Not all spiritual awakenings take religious form or point to a defined god. For many it’s a non-theistic experience of unconditional love, beauty and oneness. Regardless of how one interprets an awakening, the experience of love and oneness is the link between spiritual awareness and social justice.
Awakening and Social Justice
Fr. Martinez died of tuberculosis in 1996, around the time Frank suffered his first heart attack. He could no longer travel but Mary, animated by her experience on the mountain, felt compelled to do more. When she decided to move to Fr. Martinez’s birthplace, Frank gave his blessing. A month after her retirement, Mary set off for Rancho La Colorada in the State of Guanajuato.
Nothing she had experienced so far prepared her for the poverty she found there: no water, staggering mother and infant mortality rates and no education services beyond elementary school. She tried to teach hygiene but cleanliness is not a priority for people who have to dig in the dirt with their hands to find food. So Mary researched water sources. She found a water table they could tap into if only they had submersible pumps.
Back in Albuquerque, Frank raised the money for the pumps and by the following summer eighty-two families were able to feed themselves on crops they grew themselves. Mary turned her attention to education issues while Frank teamed up with St. Anthony’s Alliance, a group of doctors who provided medical supplies to the village.
By 2009, the little Mexican hamlet had a thriving farming sector, health and education services, and a sewing cooperative. But Frank’s health had deteriorated badly. Mary returned to Albuquerque and in 2010 she lost the man who had loved her enough to support her calling, even if that meant living apart.
When asked about her accomplishments, Mary says, “I didn’t do anything… Everything I do is through God’s guidance. He led me to the resources I needed.” For those whose spiritual awakening does not include a concept of god this guidance is often experienced as a succession of synchronicities. Life seems to point the way and provide the resources.
Mary belongs to a long lineage of mystically inspired activists. The Catholic Worker Community was founded by radicals Dorothy Day and Peter Maurin. Day often described herself as “haunted by God.” She devoted her life to activism because: “We are one flesh in the Mystical Body…”
Rabbi Jonathan Omer-Man says the mystical experience “…is immediately translated into action, sometimes even into political action.” and the history of Mary’s chosen religion, Catholicism, is packed with mystic activists. The ancient Irish saint, Brigid of Kildare, experienced the mystical from an early age and, like Day, became an activist. She founded a monastery and a hospital, provided food for the hungry and education for craftsmen.

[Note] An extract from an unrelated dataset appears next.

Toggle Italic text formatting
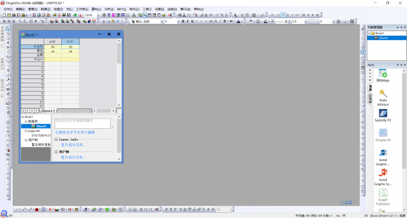The height and width of the screenshot is (218, 407). pyautogui.click(x=188, y=22)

The lineage continued throughout the middle ages in both Christianity and Islam with John of the Cross, Rumi, Haifiz and others who founded or inspired communities. It lives on through Martin Luther King, Ghandi, Mother Theresa, Desmond Tutu--all motivated by their spiritual experiences. “God's dream,” Tutu said, “is that you and I and all of us will realize that we are family, that we are made for togetherness.”
Most spiritually inspired community activists don’t become famous. CNN and Oprah never come calling. A few like Mary, a former journalist, have the skills to tell their own story in a memoir. Hopefully her story will stand as a monument to all those unknown people who labor anonymously, quietly transforming their part of the world.